(WHAT YOU SHOULD DO) Looking at the records below, say how many lines include "label", and add nothing else.

(EXTRACTED MATERIAL)
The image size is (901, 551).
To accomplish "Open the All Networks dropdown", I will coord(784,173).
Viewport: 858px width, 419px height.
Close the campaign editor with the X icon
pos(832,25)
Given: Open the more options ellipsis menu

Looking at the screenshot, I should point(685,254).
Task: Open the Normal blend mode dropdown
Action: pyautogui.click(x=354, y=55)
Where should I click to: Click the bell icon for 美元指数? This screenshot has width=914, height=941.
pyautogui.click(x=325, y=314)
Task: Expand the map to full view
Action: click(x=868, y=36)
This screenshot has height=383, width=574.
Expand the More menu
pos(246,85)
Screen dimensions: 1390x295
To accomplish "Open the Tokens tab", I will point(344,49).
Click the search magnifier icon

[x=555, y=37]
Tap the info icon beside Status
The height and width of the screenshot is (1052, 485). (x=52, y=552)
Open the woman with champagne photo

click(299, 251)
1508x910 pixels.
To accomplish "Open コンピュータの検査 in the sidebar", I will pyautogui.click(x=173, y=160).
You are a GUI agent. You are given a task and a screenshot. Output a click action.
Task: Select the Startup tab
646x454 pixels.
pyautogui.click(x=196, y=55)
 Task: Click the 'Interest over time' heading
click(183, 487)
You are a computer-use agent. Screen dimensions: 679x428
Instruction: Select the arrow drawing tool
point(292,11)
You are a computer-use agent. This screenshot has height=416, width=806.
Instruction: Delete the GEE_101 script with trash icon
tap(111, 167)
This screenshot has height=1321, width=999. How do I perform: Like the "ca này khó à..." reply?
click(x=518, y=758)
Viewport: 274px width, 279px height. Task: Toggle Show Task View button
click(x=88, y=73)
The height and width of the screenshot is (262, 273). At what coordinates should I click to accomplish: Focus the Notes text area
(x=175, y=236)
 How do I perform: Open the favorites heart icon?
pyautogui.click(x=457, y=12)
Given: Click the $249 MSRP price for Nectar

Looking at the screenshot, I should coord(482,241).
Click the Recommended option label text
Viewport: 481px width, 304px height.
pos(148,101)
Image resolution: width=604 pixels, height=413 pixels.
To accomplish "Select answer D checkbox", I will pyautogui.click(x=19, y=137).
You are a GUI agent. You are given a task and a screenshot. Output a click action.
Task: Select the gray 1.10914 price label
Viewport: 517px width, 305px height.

(WRITTEN SOLUTION) 2